(Records excerpted from a collection)
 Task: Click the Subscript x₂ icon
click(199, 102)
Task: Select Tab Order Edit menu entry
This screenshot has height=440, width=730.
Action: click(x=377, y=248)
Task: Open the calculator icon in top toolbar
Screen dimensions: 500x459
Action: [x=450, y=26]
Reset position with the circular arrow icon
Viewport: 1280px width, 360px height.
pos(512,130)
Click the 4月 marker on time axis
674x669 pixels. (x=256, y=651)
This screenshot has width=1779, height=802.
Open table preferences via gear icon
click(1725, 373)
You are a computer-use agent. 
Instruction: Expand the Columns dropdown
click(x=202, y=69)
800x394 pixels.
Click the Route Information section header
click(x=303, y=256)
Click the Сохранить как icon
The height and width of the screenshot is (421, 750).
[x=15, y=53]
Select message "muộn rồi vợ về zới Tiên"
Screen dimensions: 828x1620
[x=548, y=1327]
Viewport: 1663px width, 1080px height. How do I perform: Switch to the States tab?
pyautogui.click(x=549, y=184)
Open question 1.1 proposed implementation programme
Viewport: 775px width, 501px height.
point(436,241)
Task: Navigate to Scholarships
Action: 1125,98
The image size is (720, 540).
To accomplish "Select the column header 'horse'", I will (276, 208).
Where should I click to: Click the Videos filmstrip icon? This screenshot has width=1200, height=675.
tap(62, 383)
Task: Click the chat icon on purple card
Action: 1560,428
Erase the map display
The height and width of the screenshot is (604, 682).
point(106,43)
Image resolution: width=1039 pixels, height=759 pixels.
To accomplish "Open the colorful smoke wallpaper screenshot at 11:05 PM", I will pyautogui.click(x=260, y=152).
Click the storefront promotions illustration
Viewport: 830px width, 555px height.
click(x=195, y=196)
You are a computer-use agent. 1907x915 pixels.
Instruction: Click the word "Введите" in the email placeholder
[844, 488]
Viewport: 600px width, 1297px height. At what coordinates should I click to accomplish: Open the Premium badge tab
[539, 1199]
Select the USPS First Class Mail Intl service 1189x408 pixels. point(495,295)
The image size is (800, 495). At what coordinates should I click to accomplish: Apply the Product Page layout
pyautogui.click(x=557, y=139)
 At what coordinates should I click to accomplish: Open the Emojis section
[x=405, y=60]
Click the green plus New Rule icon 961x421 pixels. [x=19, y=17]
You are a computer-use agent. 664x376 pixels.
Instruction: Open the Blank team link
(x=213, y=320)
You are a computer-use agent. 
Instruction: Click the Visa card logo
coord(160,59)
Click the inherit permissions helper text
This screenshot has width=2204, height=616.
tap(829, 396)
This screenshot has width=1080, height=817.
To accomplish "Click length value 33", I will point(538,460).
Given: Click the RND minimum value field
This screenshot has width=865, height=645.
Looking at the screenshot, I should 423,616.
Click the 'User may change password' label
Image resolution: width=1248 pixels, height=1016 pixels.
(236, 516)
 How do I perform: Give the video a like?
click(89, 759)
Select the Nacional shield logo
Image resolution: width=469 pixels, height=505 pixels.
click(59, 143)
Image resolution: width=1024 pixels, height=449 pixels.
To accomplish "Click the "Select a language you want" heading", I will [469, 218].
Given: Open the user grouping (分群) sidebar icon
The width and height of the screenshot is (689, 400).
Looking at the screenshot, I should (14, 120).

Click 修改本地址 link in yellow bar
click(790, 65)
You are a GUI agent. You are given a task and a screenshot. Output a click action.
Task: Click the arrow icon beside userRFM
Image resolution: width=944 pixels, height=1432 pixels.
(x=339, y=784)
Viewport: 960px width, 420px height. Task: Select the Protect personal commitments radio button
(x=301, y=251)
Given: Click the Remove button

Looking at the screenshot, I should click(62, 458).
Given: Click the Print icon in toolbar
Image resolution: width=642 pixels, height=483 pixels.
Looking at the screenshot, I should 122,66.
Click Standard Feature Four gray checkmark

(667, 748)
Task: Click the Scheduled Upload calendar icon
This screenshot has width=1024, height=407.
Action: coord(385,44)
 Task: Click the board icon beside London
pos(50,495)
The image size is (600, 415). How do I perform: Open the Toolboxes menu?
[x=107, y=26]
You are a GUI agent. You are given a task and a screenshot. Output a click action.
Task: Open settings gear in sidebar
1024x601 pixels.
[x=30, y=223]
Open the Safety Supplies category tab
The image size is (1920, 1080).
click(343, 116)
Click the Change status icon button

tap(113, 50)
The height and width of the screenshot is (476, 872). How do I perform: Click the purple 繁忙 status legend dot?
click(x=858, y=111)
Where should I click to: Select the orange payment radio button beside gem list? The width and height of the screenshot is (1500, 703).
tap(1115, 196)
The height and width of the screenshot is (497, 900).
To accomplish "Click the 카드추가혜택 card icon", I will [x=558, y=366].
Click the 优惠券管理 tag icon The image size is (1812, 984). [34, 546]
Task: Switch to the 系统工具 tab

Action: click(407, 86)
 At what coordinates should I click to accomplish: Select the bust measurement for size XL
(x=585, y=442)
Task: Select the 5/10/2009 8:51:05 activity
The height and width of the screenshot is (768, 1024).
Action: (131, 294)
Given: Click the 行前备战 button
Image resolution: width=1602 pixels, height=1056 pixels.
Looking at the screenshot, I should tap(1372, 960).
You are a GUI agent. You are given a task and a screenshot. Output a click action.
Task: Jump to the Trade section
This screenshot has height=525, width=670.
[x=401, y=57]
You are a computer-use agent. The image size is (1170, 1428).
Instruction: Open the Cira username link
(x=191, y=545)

● Goal of the exercise:
Using the data above, transcribe the lines that run from the line with "Select the USPS" to the line with "Click the 'User may change password' label", both ends kept, and output nothing else.

● Written response:
Select the USPS First Class Mail Intl service 1189x408 pixels. point(495,295)
The image size is (800, 495). At what coordinates should I click to accomplish: Apply the Product Page layout
pyautogui.click(x=557, y=139)
 At what coordinates should I click to accomplish: Open the Emojis section
[x=405, y=60]
Click the green plus New Rule icon 961x421 pixels. [x=19, y=17]
You are a computer-use agent. 664x376 pixels.
Instruction: Open the Blank team link
(x=213, y=320)
You are a computer-use agent. 
Instruction: Click the Visa card logo
coord(160,59)
Click the inherit permissions helper text
This screenshot has width=2204, height=616.
tap(829, 396)
This screenshot has width=1080, height=817.
To accomplish "Click length value 33", I will point(538,460).
Given: Click the RND minimum value field
This screenshot has width=865, height=645.
Looking at the screenshot, I should 423,616.
Click the 'User may change password' label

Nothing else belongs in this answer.